Operating income for the SAO segment in fiscal year 2024 was $408.5 million, or 16.7 percent of net sales (21.8 percent of net sales excluding surcharge revenue), compared to operating income of $179.1 million, or 8.1 percent of net sales (11.6 percent of net sales excluding surcharge revenue), for fiscal year 2023. Fiscal year 2024 reflects stronger product mix and improved operational efficiencies, compared to fiscal year 2023.

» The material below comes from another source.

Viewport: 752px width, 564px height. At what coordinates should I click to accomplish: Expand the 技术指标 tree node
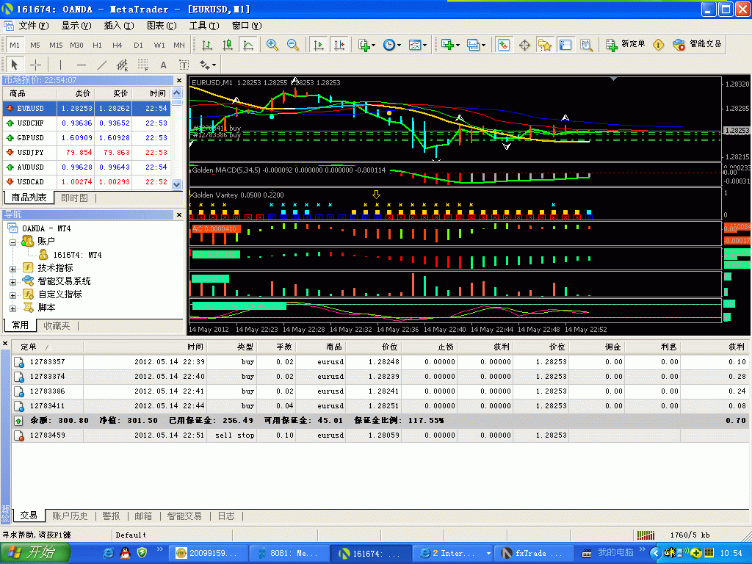tap(13, 268)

Performance Engineered Products Segment
Net sales for fiscal year 2024 for the PEP segment were $411.0 million as compared with $433.7 million for fiscal year 2023. Excluding surcharge revenue, net sales decreased 5 percent from fiscal year 2023 on 15 percent lower shipment volume. The results reflect higher sales in Aerospace and Defense and Medical end-use markets, in particular Medical end-use market sales excluding surcharge increased 17 percent compared to fiscal year 2023.
Operating income for the PE P segment for fiscal year 2024 was $36.0 million, or 8.8 percent of net sales (9.5 percent of net sales excluding surcharge revenue), as compared with operating income of $31.8 million, or 7.3 percent of net sales (8.0 percent of net sales excluding surcharge revenue), for fiscal year 2023. Fiscal year 2024 results reflect stronger product mix and improved operational efficiencies, compared to fiscal year 2023.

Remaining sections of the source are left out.